Heavy Rain to Hit San Francisco
The forecast of heavy rain warrants a second look at your emergency preparedness efforts and flood safety precautions.
Several free sandbag locations have been set up to meet the increased demand. In most locations, residents are required to bring a power bill or a current drivers license to show proof of address.
San Francisco County
Public Works will provide San Francisco residents and business up to 10 free sandbags leading up to and during severe rainstorms. Sandbags can be retrieved Monday-Saturday, 8 a.m. to 2 p.m., at the Public Works’ operations yard, Marin Street/Kansas Street gate.
For information about where to obtain sandbags for other counties, go here.
Tips on How to Prepare for Major Storm, Severe Flooding:
Create a Communications Plan
It is important to be able to communicate with your family and friends in the event of a disaster. Whether it is having a specific person identified to contact for status updates or a safe location to meet up with family members, having a plan in place will give you peace of mind if disaster does strike.
Assemble an Emergency Kit
It is good practice to have enough food, water and medicine on hand at all times to last you at least 3 days in the case of an emergency. Water service may be interrupted or unsafe to drink and food requiring little cooking and no refrigeration may be needed if electric power is interrupted. You should also have batteries, blankets, flashlights, first aid kit, rubber boots, rubber gloves, and a NOAA Weather Radio or other battery operated radio easily available.
Know Your Risk
Is your home, business or school in a floodplain? Where is water likely to collect on the roadways you most often travel? What is the fastest way to get to higher ground? Knowing the answers to these questions ahead of time can save your life.
Sign Up for Notifications
Staying informed about the weather conditions is one of the best ways to know what you’re dealing. Downloading local weather apps to receive weather alerts and notifications is encouraged. The Advanced Hydrologic Prediction Service also provides RSS feeds for weather alerts.
Prepare Your Home
1. If you have access to sandbags or other materials, use them to protect your home from flood waters if you have sufficient time to do so. Filling sandbags can take more time than you may think.
2. Have a professional install check-valves in plumbing to prevent flood waters from backing up into the drains of your home. Make sure your sump pump is working and consider having a backup. Make sure your electric circuit breakers, or fuses, are clearly marked for each area of your home.
3. Since standard homeowners insurance doesn’t cover flooding, ensure coverage by contacting your insurance company or agent to purchase flood insurance. This must be done before there is even a threat of flooding as insurance companies stop issuing policies if there is a threat of flooding. (i.e. an approaching hurricane). Many flood insurance policies take at least 30 days to go into effect so even if you can buy it as a storm is approaching, it may not protect your investment.
Prepare your Family/Pets
You may be evacuated, so pack in advance. Don’t wait until the last moment to gather the essentials for yourself, your family and/or your pets.

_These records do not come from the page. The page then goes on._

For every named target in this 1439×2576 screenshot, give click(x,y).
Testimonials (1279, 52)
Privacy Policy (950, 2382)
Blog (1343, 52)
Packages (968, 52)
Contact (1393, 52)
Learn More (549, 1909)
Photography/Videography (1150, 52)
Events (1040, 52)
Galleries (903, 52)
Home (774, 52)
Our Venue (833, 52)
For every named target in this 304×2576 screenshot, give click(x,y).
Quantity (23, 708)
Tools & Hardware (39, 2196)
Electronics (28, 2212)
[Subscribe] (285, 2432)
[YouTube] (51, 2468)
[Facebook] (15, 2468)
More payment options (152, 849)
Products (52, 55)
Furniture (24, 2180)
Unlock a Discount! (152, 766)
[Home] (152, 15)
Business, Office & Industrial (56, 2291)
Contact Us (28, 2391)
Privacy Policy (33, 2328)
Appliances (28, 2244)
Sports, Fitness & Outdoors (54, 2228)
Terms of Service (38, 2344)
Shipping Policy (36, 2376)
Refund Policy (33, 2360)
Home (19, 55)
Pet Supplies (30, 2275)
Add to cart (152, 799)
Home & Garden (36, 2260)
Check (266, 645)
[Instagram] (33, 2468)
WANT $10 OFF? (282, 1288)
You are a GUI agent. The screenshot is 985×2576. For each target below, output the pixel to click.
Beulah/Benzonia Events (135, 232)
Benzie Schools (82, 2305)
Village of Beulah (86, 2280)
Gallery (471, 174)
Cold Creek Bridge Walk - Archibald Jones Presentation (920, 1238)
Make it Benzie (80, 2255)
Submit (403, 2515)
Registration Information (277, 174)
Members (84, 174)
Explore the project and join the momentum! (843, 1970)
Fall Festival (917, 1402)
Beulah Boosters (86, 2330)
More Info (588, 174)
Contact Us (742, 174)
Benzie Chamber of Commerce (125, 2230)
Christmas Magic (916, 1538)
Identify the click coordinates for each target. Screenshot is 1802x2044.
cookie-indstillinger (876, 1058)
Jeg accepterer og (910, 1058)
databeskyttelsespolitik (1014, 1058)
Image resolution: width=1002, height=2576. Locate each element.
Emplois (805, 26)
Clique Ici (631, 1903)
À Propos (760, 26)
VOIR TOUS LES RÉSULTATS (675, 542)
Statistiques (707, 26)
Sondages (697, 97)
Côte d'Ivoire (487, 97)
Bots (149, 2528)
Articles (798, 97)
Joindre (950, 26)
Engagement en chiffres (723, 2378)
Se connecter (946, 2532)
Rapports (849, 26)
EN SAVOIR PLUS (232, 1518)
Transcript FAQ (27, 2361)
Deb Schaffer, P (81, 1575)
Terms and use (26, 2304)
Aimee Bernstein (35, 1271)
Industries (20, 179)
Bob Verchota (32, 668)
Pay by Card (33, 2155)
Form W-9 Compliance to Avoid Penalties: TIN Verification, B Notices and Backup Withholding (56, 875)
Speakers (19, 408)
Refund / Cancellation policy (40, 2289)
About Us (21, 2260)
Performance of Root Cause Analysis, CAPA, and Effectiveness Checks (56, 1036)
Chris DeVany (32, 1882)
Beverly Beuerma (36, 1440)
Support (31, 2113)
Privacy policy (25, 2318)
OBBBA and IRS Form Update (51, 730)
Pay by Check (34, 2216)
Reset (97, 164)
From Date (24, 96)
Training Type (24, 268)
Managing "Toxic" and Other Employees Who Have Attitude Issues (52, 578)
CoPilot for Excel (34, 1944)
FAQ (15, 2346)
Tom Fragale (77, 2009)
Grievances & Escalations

Charge Your Essential Electronics
Make sure your cell phone and portable radios are all charged in case you lose power or need to evacuate. Also make sure you have back-up batteries on hand.
If it is likely your home will flood, don’t wait to be ordered to leave; evacuate yourself! Make alternative plans for a place to stay. If you have pets, take them with you or make arrangements to board them at a facility well away from the flooding danger.]